Selain sesuai dengan HAM dan HaKI, pelabelan buku itu pun mengharuskan semua penulis dan penerbit berlaku jujur. Misal, pelabelan bisa menurut subjek agama seperti Islam, Kristen, Hindu, Budha atau komunis dll. Hanya saja patut diingat dan wajib jujur agar jangan sampai buku berlabel agama tertentu berisi propaganda yang justru mendiskreditkan agama tersebut dan ditulis oleh penulis yang bukan beragama bersangkutan. Kebohongan atau kamuflase seperti ini justru makin memperkeruh kebebasan berpendapat. Contoh lain, segmentasinya berdasarkan bidang ilmu dan teknologi atau humaniora seperti label lingkungan, kimia, fisika, sosiologi, psikologi atau kedokteran. Isi kelompok buku ini sebetulnya bisa ditilik dari judulnya karena buku yang tergolong textbook (buku-induk), tanpa label pun orang sudah tahu. Tapi tidak demikian dengan buku populer apalagi sastra yang perlu interpretasi dari pembacanya.

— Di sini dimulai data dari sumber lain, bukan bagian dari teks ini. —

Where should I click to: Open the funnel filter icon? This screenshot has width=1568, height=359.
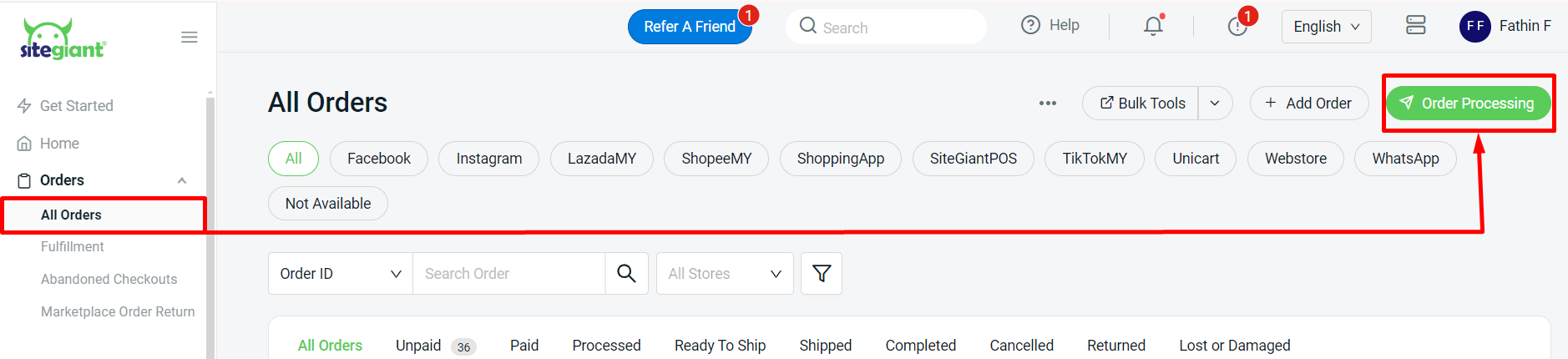pyautogui.click(x=822, y=273)
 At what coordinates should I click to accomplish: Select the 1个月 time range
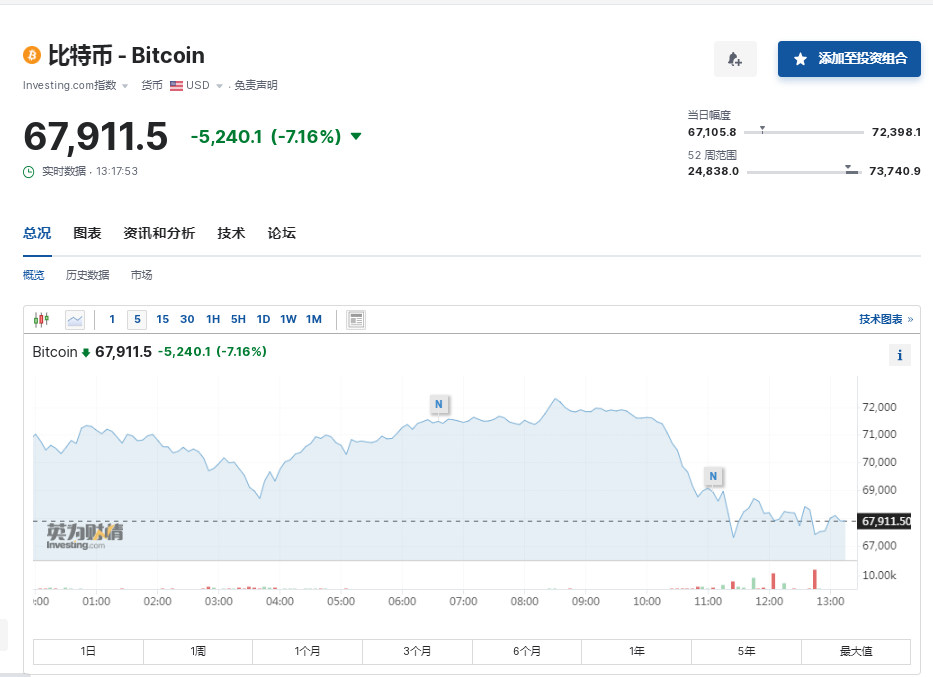[x=307, y=651]
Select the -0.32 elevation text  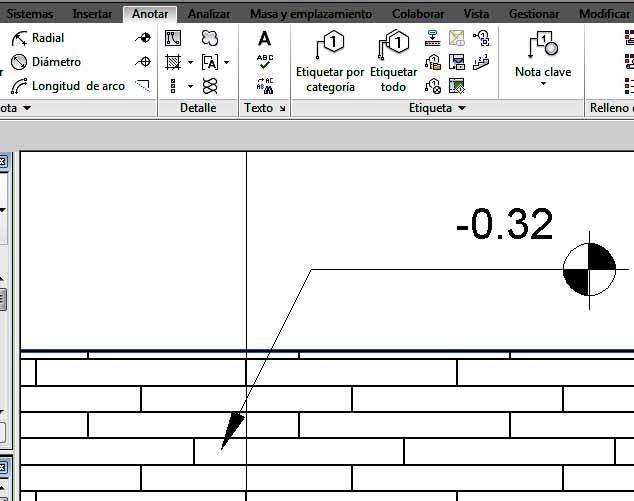[x=503, y=225]
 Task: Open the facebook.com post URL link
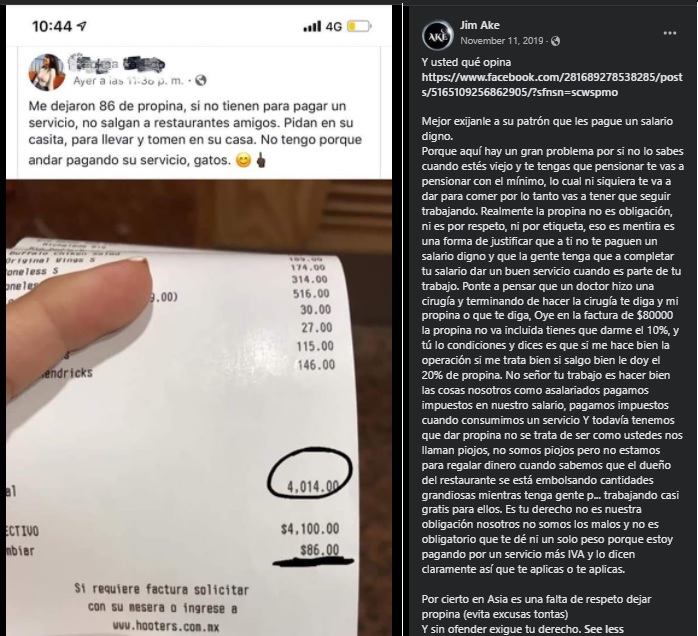pyautogui.click(x=552, y=85)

Sekali lagi, yang terpenting dari bibliolabelling adalah kejujuran. Jangan ada penipuan atau kebohongan publik di sini. Artinya, judul buku dan labelnya harus mencerminkan isinya. Tidak boleh ada plintiran isi yang mengecoh konsumen. Kalau ini terjadi, haruslah dimejahijaukan dan pelanggarnya dihukum setimpal sedangkan bukunya direvisi atau diluruskan dan disebarkan lagi. Buku bermasalah tadi tetap jangan dimusnahkan, tapi biarkan saja sebagai dokumen sejarah yang “abadi” hingga kiamat tiba. Kalau ada kebohongan atau kepalsuan atau katakanlah propaganda murahan maka lambat atau cepat akan ketahuan juga. Sejarah akan bicara jujur di kemudian hari dan pasti mengungkapkan kebenaran.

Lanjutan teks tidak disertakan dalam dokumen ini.